The Birthday Problem
The birthday problem (or birthday paradox) is a classic question in probability. It asks: in a group of people, what is the probability that at least two individuals share the same birthday? Surprisingly, the probability reaches 50% with just 23 people in the group. I thought it would be cool to implement a simulation of the birthday problem. Here's what I did.
Explanation
Used directly, the naive definition says we just need to count the number of ways to assign birthdays to people such that there are two or more people who share a birthday.
But this counting problem is hard, since it could be Emma and Steve who share a birthday, or Steve and Naomi, or all three of them, or the three of them could share a birthday while two others in the group share a different birthday,
or various other possibilities.
Instead, we may find that taking the complement may be easier. Let’s denote:
\( n \) as the number of people in the room,
\( P(\text{no match}) \): the probability that all \( n \) people have unique birthdays, and
\( P(\text{at least one match}) \): the probability that at least two people share a birthday.
We start by calculating \( P(\text{no match}) \) and then use it to find \( P(\text{at least one match}) \).

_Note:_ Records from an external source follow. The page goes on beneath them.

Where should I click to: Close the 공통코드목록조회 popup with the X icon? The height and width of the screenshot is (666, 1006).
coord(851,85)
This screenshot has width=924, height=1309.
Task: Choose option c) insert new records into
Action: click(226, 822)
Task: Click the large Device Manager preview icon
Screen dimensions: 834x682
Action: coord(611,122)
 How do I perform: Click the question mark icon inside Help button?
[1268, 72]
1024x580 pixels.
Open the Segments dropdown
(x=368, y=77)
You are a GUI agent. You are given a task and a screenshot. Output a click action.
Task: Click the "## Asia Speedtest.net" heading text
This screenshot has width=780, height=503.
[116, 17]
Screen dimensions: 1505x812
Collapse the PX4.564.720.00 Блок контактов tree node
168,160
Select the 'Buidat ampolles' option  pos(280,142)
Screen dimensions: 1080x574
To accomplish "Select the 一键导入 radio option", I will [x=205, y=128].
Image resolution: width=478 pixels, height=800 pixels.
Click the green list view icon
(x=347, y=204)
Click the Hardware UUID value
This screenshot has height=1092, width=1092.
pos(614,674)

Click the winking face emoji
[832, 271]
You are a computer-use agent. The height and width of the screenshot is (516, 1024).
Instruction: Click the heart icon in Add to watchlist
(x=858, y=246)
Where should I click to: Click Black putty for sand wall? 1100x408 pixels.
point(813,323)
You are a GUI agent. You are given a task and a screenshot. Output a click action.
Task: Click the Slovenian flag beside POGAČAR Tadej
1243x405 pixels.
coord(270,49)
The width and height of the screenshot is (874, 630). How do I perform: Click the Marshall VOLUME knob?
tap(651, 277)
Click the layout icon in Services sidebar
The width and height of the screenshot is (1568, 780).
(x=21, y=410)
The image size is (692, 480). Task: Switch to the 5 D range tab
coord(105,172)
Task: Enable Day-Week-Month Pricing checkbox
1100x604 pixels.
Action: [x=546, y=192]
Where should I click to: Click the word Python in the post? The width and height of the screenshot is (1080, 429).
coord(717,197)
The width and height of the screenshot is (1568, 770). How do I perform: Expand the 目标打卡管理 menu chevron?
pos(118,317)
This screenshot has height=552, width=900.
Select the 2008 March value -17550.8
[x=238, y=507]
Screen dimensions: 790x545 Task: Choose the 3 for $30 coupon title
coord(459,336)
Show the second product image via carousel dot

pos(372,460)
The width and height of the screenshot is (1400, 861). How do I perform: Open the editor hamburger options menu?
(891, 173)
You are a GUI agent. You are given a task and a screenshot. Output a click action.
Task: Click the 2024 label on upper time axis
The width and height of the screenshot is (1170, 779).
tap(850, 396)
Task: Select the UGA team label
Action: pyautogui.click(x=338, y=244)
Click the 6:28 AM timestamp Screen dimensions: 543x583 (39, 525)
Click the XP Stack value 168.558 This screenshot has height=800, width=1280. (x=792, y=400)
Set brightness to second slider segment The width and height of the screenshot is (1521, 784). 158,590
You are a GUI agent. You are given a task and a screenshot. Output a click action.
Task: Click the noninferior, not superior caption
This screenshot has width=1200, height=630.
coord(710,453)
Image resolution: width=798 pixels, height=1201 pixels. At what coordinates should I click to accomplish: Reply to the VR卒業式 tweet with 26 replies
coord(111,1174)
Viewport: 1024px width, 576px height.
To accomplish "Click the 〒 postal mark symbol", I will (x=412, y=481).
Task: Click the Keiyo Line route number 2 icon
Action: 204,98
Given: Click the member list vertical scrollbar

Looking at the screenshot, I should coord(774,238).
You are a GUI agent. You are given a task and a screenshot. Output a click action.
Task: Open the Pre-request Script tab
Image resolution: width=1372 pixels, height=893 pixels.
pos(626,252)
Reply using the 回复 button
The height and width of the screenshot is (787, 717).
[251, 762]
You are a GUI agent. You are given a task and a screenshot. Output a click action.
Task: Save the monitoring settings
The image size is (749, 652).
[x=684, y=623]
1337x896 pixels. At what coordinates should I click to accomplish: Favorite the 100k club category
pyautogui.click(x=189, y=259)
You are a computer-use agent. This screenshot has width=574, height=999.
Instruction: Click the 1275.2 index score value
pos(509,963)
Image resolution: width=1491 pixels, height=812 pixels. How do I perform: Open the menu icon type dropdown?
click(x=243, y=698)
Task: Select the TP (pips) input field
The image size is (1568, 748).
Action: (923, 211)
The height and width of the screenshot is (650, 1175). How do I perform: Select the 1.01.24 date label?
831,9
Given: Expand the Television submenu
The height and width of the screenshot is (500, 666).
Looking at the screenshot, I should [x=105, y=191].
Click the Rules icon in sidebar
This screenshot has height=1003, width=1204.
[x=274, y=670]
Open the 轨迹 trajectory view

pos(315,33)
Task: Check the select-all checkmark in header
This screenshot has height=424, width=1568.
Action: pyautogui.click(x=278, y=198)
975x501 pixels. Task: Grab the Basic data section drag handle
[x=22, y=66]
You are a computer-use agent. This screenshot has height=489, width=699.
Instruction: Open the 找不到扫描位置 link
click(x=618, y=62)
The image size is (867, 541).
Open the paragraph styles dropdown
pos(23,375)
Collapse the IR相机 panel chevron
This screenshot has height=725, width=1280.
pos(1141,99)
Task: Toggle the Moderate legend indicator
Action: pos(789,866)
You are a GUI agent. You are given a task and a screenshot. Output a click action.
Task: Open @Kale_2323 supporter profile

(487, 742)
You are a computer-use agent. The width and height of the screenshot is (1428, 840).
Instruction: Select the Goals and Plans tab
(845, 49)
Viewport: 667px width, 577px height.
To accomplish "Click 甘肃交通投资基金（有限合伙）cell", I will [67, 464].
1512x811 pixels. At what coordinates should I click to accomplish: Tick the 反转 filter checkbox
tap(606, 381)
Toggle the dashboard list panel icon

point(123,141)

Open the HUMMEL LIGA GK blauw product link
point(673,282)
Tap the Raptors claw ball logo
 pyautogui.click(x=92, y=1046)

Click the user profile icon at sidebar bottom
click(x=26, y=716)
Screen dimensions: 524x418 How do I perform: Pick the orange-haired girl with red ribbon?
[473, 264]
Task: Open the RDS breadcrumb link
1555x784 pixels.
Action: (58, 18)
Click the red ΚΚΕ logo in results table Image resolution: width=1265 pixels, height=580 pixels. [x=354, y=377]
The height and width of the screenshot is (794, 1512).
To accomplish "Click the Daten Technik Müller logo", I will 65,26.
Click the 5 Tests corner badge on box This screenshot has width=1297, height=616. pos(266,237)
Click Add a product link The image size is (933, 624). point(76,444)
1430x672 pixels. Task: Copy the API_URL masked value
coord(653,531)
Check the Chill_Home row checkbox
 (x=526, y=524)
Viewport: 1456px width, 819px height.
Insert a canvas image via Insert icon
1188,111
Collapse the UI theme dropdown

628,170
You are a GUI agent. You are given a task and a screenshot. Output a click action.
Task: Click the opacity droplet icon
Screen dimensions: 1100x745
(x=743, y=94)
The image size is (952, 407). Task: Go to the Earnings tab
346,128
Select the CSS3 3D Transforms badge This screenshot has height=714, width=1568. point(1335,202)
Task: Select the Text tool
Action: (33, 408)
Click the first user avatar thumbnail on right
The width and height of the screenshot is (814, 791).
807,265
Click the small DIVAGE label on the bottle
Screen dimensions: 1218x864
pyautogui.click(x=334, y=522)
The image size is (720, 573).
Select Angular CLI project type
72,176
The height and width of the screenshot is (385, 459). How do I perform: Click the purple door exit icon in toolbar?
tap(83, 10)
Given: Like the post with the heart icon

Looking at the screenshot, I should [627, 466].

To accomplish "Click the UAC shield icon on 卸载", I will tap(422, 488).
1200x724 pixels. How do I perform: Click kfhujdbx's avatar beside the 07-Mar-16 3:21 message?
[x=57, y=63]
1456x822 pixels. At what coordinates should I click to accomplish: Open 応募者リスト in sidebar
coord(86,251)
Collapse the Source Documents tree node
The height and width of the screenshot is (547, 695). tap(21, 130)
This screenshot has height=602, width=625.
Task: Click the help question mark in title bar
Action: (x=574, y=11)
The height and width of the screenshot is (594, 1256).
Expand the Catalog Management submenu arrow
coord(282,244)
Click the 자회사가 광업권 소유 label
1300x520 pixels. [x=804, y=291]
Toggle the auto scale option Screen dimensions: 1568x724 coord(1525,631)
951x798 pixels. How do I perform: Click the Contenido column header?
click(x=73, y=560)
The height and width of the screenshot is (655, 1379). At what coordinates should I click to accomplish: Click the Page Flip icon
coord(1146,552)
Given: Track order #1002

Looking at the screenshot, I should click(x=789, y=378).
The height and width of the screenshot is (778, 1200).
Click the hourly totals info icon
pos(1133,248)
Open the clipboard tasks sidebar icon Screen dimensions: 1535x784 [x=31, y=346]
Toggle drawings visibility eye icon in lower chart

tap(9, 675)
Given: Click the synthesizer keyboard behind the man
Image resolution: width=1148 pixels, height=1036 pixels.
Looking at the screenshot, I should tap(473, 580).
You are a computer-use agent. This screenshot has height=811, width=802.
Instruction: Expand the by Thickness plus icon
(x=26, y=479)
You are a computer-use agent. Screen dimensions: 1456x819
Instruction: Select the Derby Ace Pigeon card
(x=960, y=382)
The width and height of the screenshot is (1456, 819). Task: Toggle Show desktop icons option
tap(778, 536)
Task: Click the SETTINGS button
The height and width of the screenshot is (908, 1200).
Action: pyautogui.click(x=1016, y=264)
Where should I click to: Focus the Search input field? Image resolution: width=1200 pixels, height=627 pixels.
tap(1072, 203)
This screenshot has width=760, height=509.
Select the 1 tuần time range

Calculating \( P(\text{no match}) \)
Let's count how many ways we can assign birthdays to \( k \) people such that no two people share a birthday. The number of possibilities can be expresseed as:
\[ P(\text{no match}) = \frac{365 \cdot 364 ...(365 - k +1)}{365^k} \text{ or } \prod_{k=0}^{n-1} ( 1 - \frac{k}{365}) \], and the complement (at least one match) is: \[ P(\text{at least one match}) = 1 - \prod_{k=0}^{n-1} (1 - \frac{k}{365}) \] This is sort of a cumbersome calculation. Luckily, we can estimate the Probability of not matching for small \( k \) as the Taylor approximation of \( e^{-x} \) \( \approx e^\frac{-k}{365} \). This allows us to convert our product into a sum. \[ P(\text{no match}) = e^{-\frac{1}{365} \cdot \sum_{k=0}^{n-1} k} \implies e^{-\frac{(n-1)n}{2 \cdot 365}} \] \[ \therefore P(\text{match}) = 1 - e^{-\frac{(n-1)n}{2 \cdot 365}} \]
Surprisingly, at around \( k = 23 \) people we find that our probability of success becomes about \( \approx 0.5 \). We can verify this by actually simulating the situation in python.
Code
import random
def birthdaymatch():
birthdays = set()
count = 0
for i in range(367):
birthday = random.randint(1, 365)
count += 1
if birthday in birthdays:
return count
birthdays.add(birthday)
results = [birthdaymatch() for _ in range(100)]
print('Average number of people until match:', sum(results) / len(results))
---------------------------------------------------------------------------
Average amount of people until match: 23.64
Summary
When you run this simulation, you should find that the average number of people required to find a shared birthday is close to 23, confirming the mathematical result. The birthday problem is a great example of how probability can challenge our intuition, and it’s also a fun way to explore simulations in Python. If you’d like to try running the code, experiment with different numbers of simulations and group sizes to see how the probability behaves.